• [GIVEN REQUEST]
Copy out every line of the material below precisely as it appears.

Items from a dataset:
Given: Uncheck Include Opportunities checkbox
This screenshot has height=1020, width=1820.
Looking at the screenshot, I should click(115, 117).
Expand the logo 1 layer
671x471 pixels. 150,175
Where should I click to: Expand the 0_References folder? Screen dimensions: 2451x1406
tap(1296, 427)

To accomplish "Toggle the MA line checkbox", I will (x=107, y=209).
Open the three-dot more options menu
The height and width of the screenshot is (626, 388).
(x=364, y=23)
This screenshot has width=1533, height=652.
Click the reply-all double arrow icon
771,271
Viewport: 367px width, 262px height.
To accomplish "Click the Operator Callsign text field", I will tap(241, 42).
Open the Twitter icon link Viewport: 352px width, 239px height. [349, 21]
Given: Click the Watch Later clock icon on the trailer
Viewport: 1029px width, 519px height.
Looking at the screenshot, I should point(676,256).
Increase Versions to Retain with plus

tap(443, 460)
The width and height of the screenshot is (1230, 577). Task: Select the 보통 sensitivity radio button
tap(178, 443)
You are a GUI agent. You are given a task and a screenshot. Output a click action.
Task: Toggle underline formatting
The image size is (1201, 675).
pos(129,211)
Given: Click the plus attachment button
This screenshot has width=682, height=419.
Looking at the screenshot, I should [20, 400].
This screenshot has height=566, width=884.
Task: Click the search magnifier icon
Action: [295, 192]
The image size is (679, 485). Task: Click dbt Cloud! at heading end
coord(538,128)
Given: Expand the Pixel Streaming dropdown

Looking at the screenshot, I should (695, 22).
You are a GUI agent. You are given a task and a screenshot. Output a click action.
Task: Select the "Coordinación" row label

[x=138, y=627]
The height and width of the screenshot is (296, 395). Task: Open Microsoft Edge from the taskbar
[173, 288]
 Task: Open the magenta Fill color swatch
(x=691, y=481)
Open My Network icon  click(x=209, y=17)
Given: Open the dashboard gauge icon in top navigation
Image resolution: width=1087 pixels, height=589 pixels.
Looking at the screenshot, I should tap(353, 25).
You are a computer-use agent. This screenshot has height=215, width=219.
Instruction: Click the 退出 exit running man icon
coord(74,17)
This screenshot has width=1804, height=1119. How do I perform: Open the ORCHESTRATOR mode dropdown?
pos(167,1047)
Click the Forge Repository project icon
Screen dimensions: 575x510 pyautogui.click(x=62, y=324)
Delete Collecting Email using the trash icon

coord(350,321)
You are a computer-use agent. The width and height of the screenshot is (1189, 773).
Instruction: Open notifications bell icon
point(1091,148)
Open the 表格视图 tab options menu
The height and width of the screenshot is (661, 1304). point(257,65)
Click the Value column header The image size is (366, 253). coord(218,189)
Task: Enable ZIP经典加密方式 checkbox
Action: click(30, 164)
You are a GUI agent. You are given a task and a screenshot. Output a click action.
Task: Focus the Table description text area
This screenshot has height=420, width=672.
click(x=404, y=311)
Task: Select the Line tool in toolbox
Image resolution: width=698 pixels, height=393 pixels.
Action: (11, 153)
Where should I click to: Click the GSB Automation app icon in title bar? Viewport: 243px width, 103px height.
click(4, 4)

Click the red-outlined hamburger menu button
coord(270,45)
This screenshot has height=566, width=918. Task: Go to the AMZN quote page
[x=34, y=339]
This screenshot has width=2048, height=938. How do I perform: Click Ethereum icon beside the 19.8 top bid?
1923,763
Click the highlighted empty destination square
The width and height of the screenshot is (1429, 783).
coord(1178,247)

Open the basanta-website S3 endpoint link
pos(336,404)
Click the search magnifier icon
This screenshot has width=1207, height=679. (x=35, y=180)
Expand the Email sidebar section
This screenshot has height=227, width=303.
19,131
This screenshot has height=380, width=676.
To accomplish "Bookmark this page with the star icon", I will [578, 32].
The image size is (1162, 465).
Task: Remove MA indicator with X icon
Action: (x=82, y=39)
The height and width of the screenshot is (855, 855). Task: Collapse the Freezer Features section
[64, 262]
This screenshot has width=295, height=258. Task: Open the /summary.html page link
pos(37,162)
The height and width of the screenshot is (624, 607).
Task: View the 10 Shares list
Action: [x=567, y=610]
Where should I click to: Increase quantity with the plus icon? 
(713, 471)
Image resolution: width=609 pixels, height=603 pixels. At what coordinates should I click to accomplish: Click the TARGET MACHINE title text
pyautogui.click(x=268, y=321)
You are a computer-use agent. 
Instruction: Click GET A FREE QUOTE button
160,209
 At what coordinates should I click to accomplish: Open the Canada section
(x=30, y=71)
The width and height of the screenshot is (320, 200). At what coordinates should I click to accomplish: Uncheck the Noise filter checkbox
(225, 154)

• [THE SOLUTION]
Given: Uncheck Include Opportunities checkbox
This screenshot has height=1020, width=1820.
Looking at the screenshot, I should click(115, 117).
Expand the logo 1 layer
671x471 pixels. 150,175
Where should I click to: Expand the 0_References folder? Screen dimensions: 2451x1406
tap(1296, 427)

To accomplish "Toggle the MA line checkbox", I will (x=107, y=209).
Open the three-dot more options menu
The height and width of the screenshot is (626, 388).
(x=364, y=23)
This screenshot has width=1533, height=652.
Click the reply-all double arrow icon
771,271
Viewport: 367px width, 262px height.
To accomplish "Click the Operator Callsign text field", I will tap(241, 42).
Open the Twitter icon link Viewport: 352px width, 239px height. [349, 21]
Given: Click the Watch Later clock icon on the trailer
Viewport: 1029px width, 519px height.
Looking at the screenshot, I should point(676,256).
Increase Versions to Retain with plus

tap(443, 460)
The width and height of the screenshot is (1230, 577). Task: Select the 보통 sensitivity radio button
tap(178, 443)
You are a GUI agent. You are given a task and a screenshot. Output a click action.
Task: Toggle underline formatting
The image size is (1201, 675).
pos(129,211)
Given: Click the plus attachment button
This screenshot has width=682, height=419.
Looking at the screenshot, I should [20, 400].
This screenshot has height=566, width=884.
Task: Click the search magnifier icon
Action: [295, 192]
The image size is (679, 485). Task: Click dbt Cloud! at heading end
coord(538,128)
Given: Expand the Pixel Streaming dropdown

Looking at the screenshot, I should (695, 22).
You are a GUI agent. You are given a task and a screenshot. Output a click action.
Task: Select the "Coordinación" row label

[x=138, y=627]
The height and width of the screenshot is (296, 395). Task: Open Microsoft Edge from the taskbar
[173, 288]
 Task: Open the magenta Fill color swatch
(x=691, y=481)
Open My Network icon  click(x=209, y=17)
Given: Open the dashboard gauge icon in top navigation
Image resolution: width=1087 pixels, height=589 pixels.
Looking at the screenshot, I should tap(353, 25).
You are a computer-use agent. This screenshot has height=215, width=219.
Instruction: Click the 退出 exit running man icon
coord(74,17)
This screenshot has width=1804, height=1119. How do I perform: Open the ORCHESTRATOR mode dropdown?
pos(167,1047)
Click the Forge Repository project icon
Screen dimensions: 575x510 pyautogui.click(x=62, y=324)
Delete Collecting Email using the trash icon

coord(350,321)
You are a computer-use agent. The width and height of the screenshot is (1189, 773).
Instruction: Open notifications bell icon
point(1091,148)
Open the 表格视图 tab options menu
The height and width of the screenshot is (661, 1304). point(257,65)
Click the Value column header The image size is (366, 253). coord(218,189)
Task: Enable ZIP经典加密方式 checkbox
Action: click(30, 164)
You are a GUI agent. You are given a task and a screenshot. Output a click action.
Task: Focus the Table description text area
This screenshot has height=420, width=672.
click(x=404, y=311)
Task: Select the Line tool in toolbox
Image resolution: width=698 pixels, height=393 pixels.
Action: (11, 153)
Where should I click to: Click the GSB Automation app icon in title bar? Viewport: 243px width, 103px height.
click(4, 4)

Click the red-outlined hamburger menu button
coord(270,45)
This screenshot has height=566, width=918. Task: Go to the AMZN quote page
[x=34, y=339]
This screenshot has width=2048, height=938. How do I perform: Click Ethereum icon beside the 19.8 top bid?
1923,763
Click the highlighted empty destination square
The width and height of the screenshot is (1429, 783).
coord(1178,247)

Open the basanta-website S3 endpoint link
pos(336,404)
Click the search magnifier icon
This screenshot has width=1207, height=679. (x=35, y=180)
Expand the Email sidebar section
This screenshot has height=227, width=303.
19,131
This screenshot has height=380, width=676.
To accomplish "Bookmark this page with the star icon", I will [578, 32].
The image size is (1162, 465).
Task: Remove MA indicator with X icon
Action: (x=82, y=39)
The height and width of the screenshot is (855, 855). Task: Collapse the Freezer Features section
[64, 262]
This screenshot has width=295, height=258. Task: Open the /summary.html page link
pos(37,162)
The height and width of the screenshot is (624, 607).
Task: View the 10 Shares list
Action: [x=567, y=610]
Where should I click to: Increase quantity with the plus icon? 
(713, 471)
Image resolution: width=609 pixels, height=603 pixels. At what coordinates should I click to accomplish: Click the TARGET MACHINE title text
pyautogui.click(x=268, y=321)
You are a computer-use agent. 
Instruction: Click GET A FREE QUOTE button
160,209
 At what coordinates should I click to accomplish: Open the Canada section
(x=30, y=71)
The width and height of the screenshot is (320, 200). At what coordinates should I click to accomplish: Uncheck the Noise filter checkbox
(225, 154)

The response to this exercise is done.